In the Book of Mormon there’s a scripture that’s been on my mind a lot lately:
Do not suppose, because it has been spoken concerning restoration, that ye shall be restored from sin to happiness. Behold, I say unto you, wickedness never was happiness. (Alma 41:10)
That phrase “wickedness never was happiness” has been on a loop in my head. It’s not safe to assume that the Lord means that anyone who goes against His will is miserable and those that follow His will are in a constant state of happiness. In fact, there’s a number of reasons why that’s not a safe assumption. Here’s a few:
- All of God’s children are at different levels of understanding and therefore have different understandings of His will.
- Heavenly Father’s timing should always be considered. One of my favorite quotes is by Elder Richard G. Scott, he says: “Just when all seems to be going right, challenges often come in multiple doses applied simultaneously. When those trials are not consequences of your disobedience, they are evidence that the Lord feels you are prepared to grow more (see Prov. 3:11–12). He therefore gives you experiences that stimulate growth, understanding, and compassion which polish you for your everlasting benefit. To get you from where you are to where He wants you to be requires a lot of stretching, and that generally entails discomfort and pain.” This suggests that misery/discomfort/sadness can happen to anyone, not just the disobedient.

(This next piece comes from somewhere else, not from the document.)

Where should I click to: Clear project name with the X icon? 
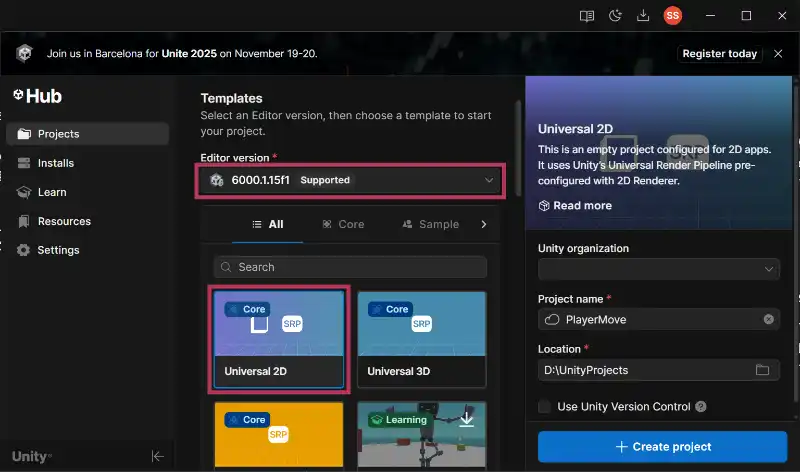coord(768,319)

- People can seem happier or more sad than they really are (see: all social media). Duplicity seems to be a very common trend today.
It’s not until I examine the rest of the scripture (and not just those four words) that I begin to understand what Alma is teaching. The happiness Alma is talking of is not a momentary feeling, a feeling even the disobedient can have. Rather the use of the word “restoration” would mean repairing something that is broken and returning it to a more perfect condition. We are all broken from the happiness the Lord offers us because of the Fall. This type of happiness is not an immediate one, but rather a future mending and return to an eternal happiness, which can only come in eternity through the Atonement of Christ.
Being righteous does not automatically bring happiness, like some sort of drug. Personally, being righteous has only provided me with blessings and small glimpses of eternal happiness. In fact, I believe the best blessing I get from being obedient is that my resiliency increases. Resilience is defined as:
The capability of a strained body to recover its size and shape after deformation caused especially by compressive stress
An ability to recover from or adjust easily to misfortune or change.
When I’m obeying the commandments as best as I can, striving to follow His will, and keeping His timing in mind is when I am most able to bounce back from sorrow to joy. Life is full of challenges: death of loved ones, losing jobs, divorce, illness, injury, just to name a few. I am thankful that Heavenly Father continues to bless me with an ability to be resilient and to capability to move forward during the challenges in life.
So, yes, wickedness never was happiness. Not eternally speaking. And, no, righteousness doesn’t guarantee a non-stop life of bliss and smiling. But, choosing to follow Christ assures us that we can make it through mortality resiliently and eventually live in a state of eternal happiness.